Transcriptomics reveals the underlying mechanism of Prostaglandin E1 in improving severe pneumonia.

BACKGROUND

Severe pneumonia is a lung parenchymal inflammation that can lead to multi-organ failure and death. Prostaglandin E1 (PGE1) is an autoreactive substance with extensive physiologic and pharmacologic properties. This study aims to investigate the ameliorative effect and potential mechanism of PGE1 in mice with severe pneumonia.

METHODS

Mouse models of severe pneumonia were established by lipopolysaccharide (LPS), and the mice were administrated PGE1 to observe the effects of PGE1 on the pathological injury of lung tissues, wet-to-dry weight (W/D) ratio of lung tissues, levels of inflammatory factors in broncho-alveolar lavage fluid (BALF) and lung tissues, the number of white blood counts (WBCs) and polymorphonuclear neutrophils (PMNs) in BALF, blood gas indexes, and Th17/Treg balance. The critical signaling pathways of PGE1 involved in severe pneumonia were obtained by transcriptome sequencing (RNA-seq), and the regulatory role of PGE1 in alleviating severe pneumonia was observed by the JAK inhibitor AG490.

RESULTS

PGE1 can alleviate lung histopathological injury in mice with severe pneumonia, decrease W/D ratio, attenuate interleukin- 1β (IL-1β), interleukin- 6 (IL-6), and tumor necrosis factor-α (TNF-α) levels, increase interleukin- 10 (IL-10) levels in mouse BALF and lung tissues, and reduce the number of WBCs and PMNs; it can increase the arterial blood partial pressure of oxygen (PaO) and decrease the arterial blood partial pressure of carbon dioxide (PaCO), and up-regulate the proportion of Treg cells, decrease RORγt expression, and increase Foxp3 expression. Differential gene expression analysis and enrichment analyses showed that the enrichment of JAK-STAT pathway was decreased in the LPS + PGE1 group compared to the LPS group.

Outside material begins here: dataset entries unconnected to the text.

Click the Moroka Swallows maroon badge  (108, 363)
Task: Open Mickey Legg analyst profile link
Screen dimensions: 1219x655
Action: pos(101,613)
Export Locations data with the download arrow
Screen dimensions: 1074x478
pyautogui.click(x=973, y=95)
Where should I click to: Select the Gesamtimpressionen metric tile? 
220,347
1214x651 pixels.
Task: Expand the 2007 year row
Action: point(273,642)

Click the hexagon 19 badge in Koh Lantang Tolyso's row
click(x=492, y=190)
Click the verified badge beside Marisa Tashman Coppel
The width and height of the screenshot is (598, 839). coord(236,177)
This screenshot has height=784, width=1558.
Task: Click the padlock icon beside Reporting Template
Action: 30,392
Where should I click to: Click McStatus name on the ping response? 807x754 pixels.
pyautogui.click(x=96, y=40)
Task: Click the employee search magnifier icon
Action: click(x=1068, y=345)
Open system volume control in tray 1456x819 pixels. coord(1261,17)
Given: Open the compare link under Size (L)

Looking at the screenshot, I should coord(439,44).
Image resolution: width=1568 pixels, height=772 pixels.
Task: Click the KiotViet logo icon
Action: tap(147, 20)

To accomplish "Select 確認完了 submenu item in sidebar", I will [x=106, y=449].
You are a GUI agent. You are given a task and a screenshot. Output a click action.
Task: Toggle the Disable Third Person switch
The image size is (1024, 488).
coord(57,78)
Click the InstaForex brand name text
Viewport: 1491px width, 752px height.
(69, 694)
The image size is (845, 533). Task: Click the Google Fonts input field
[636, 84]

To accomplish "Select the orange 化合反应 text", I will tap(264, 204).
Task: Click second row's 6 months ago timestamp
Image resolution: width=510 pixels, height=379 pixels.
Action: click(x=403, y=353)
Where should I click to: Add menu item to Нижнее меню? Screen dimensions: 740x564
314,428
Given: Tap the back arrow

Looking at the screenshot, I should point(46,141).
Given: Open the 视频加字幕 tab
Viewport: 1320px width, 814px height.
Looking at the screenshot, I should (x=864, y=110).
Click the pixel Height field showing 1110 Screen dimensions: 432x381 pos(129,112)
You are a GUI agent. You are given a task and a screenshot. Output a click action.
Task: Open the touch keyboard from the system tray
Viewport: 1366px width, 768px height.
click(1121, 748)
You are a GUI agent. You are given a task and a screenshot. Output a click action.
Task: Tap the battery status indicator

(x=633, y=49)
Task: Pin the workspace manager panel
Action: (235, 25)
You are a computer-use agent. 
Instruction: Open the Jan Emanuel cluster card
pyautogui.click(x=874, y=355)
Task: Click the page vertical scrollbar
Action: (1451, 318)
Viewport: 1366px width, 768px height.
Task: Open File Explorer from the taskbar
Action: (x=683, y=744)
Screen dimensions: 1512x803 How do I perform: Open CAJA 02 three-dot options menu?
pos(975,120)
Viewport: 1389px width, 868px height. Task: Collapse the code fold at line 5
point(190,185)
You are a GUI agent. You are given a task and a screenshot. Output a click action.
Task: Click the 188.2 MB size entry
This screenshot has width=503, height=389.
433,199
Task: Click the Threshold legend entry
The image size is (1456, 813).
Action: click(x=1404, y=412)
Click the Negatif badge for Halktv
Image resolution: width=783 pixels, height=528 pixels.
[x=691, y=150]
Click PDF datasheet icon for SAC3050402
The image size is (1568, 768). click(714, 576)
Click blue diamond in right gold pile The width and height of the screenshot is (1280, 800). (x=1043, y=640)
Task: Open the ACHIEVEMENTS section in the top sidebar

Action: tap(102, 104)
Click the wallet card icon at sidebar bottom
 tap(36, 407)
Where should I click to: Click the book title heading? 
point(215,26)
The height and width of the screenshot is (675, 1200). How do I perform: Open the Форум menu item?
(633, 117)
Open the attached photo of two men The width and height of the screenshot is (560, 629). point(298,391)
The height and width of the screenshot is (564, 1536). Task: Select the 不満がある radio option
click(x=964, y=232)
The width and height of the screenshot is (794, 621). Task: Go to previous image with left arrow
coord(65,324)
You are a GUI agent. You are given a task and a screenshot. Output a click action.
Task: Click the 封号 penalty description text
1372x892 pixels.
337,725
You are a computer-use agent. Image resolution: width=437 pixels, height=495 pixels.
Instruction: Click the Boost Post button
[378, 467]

Joint use of PGE1 and AG490 can reduce p-JAK2 and p-STAT3 protein expression and synergistically improve the pathological damage phenotype in mice with severe pneumonia.

CONCLUSION

PGE1 can alleviate lung histopathological injury and reduce the degree of pulmonary edema in mice with severe pneumonia, and the mechanism might be realized by preventing PMN aggregation and activation in the lungs, reducing the release of inflammatory mediators, improving pulmonary ventilation, and regulating immune homeostasis. Moreover, by using transcriptome analysis and animal experiments, this study found that PGE1 participates in severe pneumonia by regulating JAK-STAT pathway.